“O governo pode começar a usar suas identificações digitais de forma mais invasiva do que o prometido anteriormente…”
da-kuk/Getty Images
A primeira carteira de identidade que tive foi um fino pedaço de papel laminado que se tornou a base da minha carteira de motorista. Nos EUA, a carteira de motorista inclui foto, informações biométricas (cor dos olhos, altura, etc.) e data de nascimento. Isto levou a uma utilização generalizada: as pessoas usavam os cartões para mais do que apenas licenças de condução. Bares e lojas de bebidas “davam cartões” às crianças que tentavam conseguir bebidas, tomando as informações contidas neles como prova de que tínhamos idade legal para beber, ou seja, 21 anos.
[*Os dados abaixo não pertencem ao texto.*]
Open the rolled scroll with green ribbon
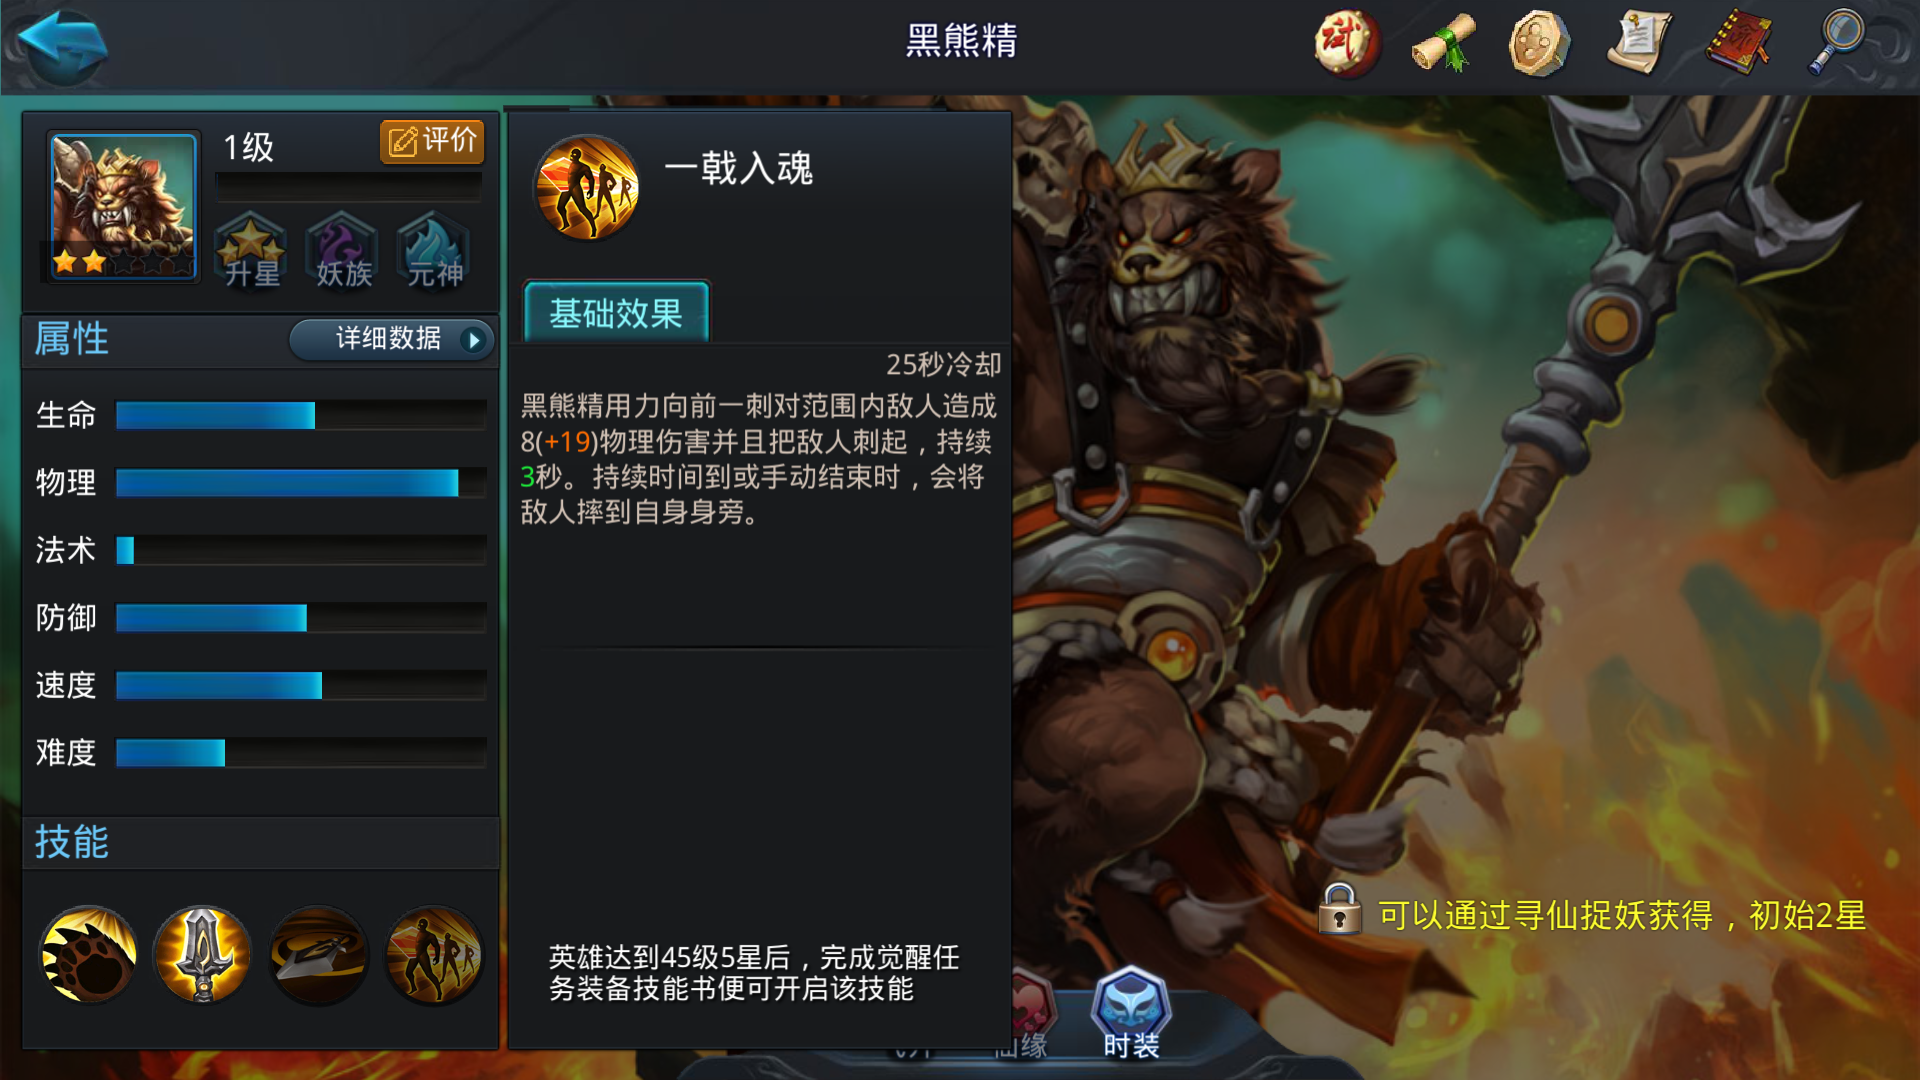Image resolution: width=1920 pixels, height=1080 pixels. tap(1443, 42)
Escusado será dizer que eu tinha 18 anos quando descobri como escrever a minha data de nascimento nos meus cartões para poder comprar cocktails baratos.
Esta história parece um pequeno conto de fadas do século XX, mas é muito relevante para o debate atual sobre a implementação de cartões de identidade digitais no Reino Unido e noutros países. É claro que as cartas em si podem ser muito diferentes, mas o problema permanece o mesmo. Primeiro, os KTPs estão sempre vulneráveis ao uso indevido. E em segundo lugar, eles são muito fáceis de hackear.
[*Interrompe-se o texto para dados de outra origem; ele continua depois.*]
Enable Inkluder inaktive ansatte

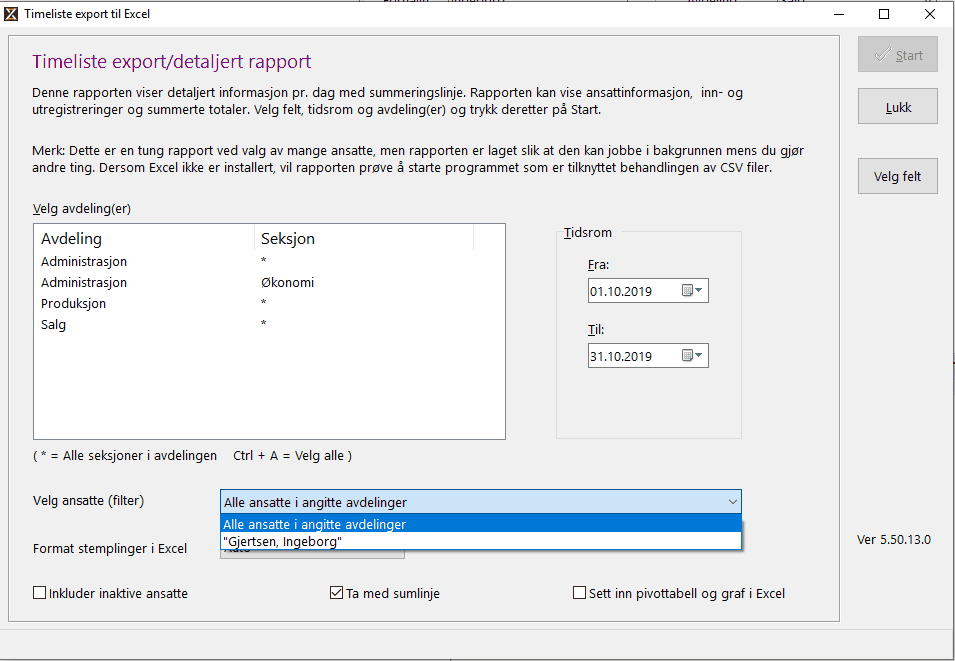pyautogui.click(x=39, y=593)
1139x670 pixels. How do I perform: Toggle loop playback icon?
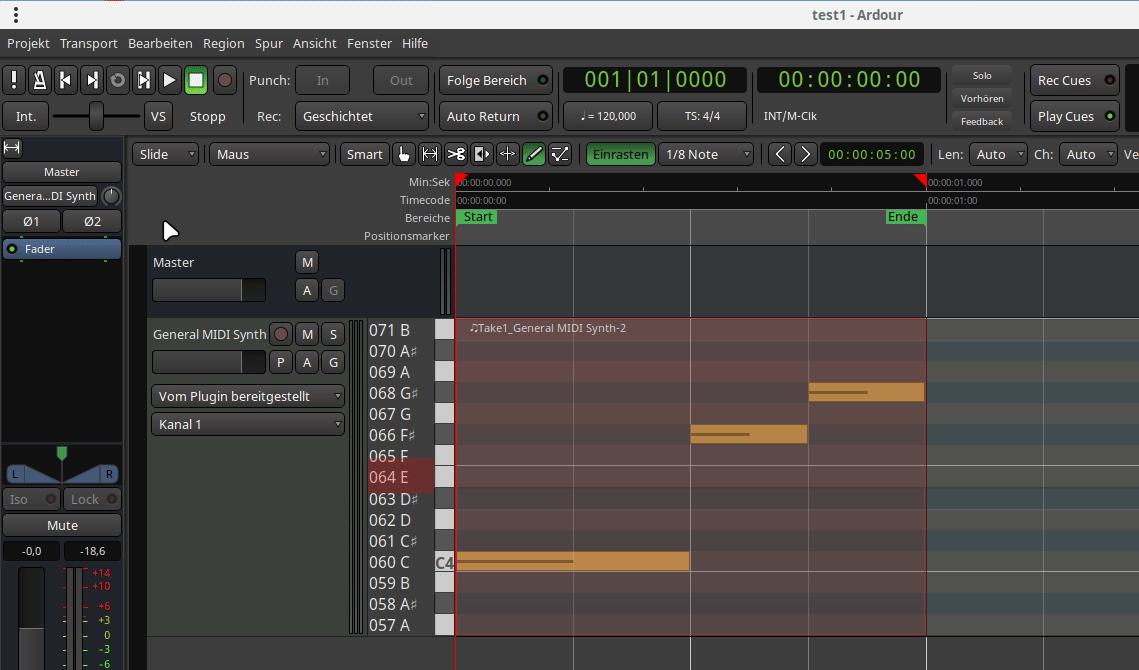pyautogui.click(x=118, y=80)
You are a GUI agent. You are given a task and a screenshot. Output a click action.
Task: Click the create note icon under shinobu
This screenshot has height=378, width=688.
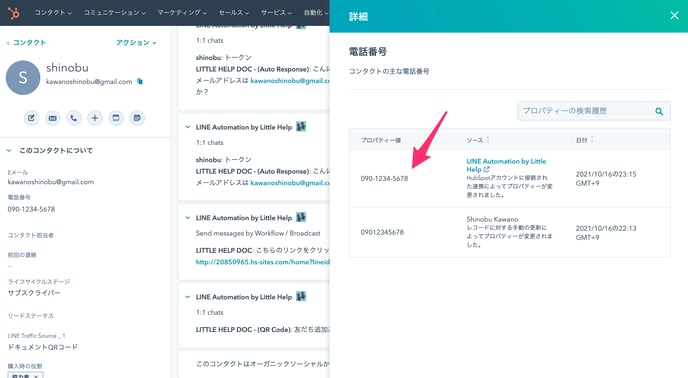point(32,118)
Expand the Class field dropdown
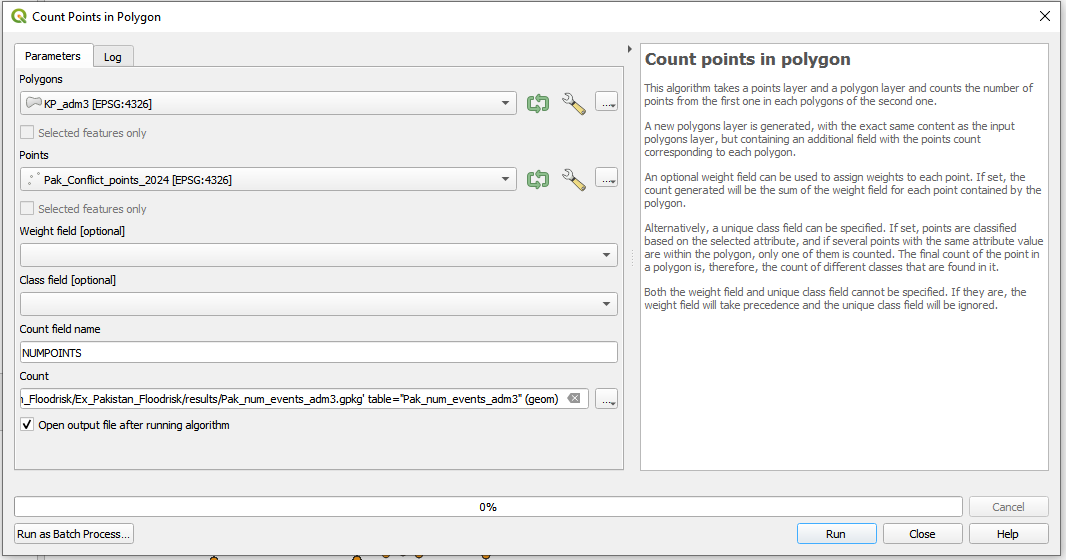 click(318, 304)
O governo britânico não é o primeiro a sugerir que os seus cidadãos tenham uma pequena aplicação de identificação nos seus telefones para aceder ao governo ou a outros serviços públicos. Atualmente, as identificações digitais são exigidas pelo governo chinês, bem como pelos governos de Cingapura, Índia, Estônia e outros. Os defensores das identificações digitais geralmente apresentam as mesmas razões para usá-las: para reduzir a fraude, para facilitar a compra de coisas ou viagens e para provar quem você é sem carregar muitos cartões físicos ou papel.
“Você estará mais seguro com esta identificação digital”, poderia dizer o governo. “Você pode usá-lo para fazer compras ou obter assistência médica e, como um belo bônus, ninguém irá confundi-lo com um imigrante e colocá-lo em um centro de detenção sem alimentação adequada, saneamento ou remédios durante semanas.” Ops, desculpe – isso foi estranhamente específico, sem nenhum motivo específico. Mas você entende o que estou dizendo. Esses cartões são oferecidos como uma solução para problemas que não são um problema (não é difícil carregar meu cartão de seguro saúde) ou que exigem mais do que apenas uma identificação para serem resolvidos (a imigração é um problema enorme e multifacetado).
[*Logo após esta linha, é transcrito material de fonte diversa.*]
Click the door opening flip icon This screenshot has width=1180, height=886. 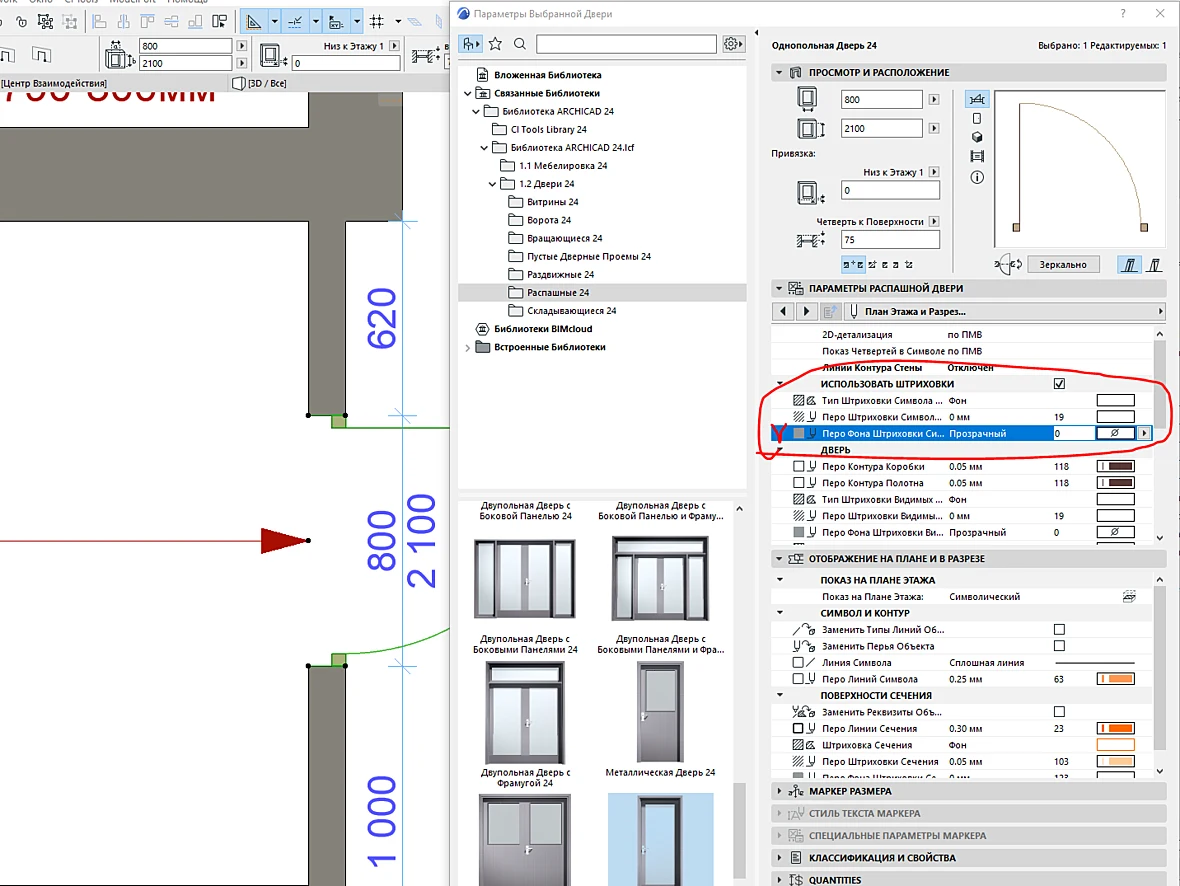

Mas voltando ao meu ponto sobre o uso de fluência. O que acontecerá se o governo implementar uma identificação digital no seu telefone que deveria ser usada para verificar o seu status de cidadania quando você se candidata a empregos ou serviços sociais? Em um nível básico, ele se conecta a todos os seus outros aplicativos, possivelmente compartilhando dados com eles. Alguns desses aplicativos têm acesso a informações confidenciais, como contas bancárias, consultas médicas, conversas privadas e fotos.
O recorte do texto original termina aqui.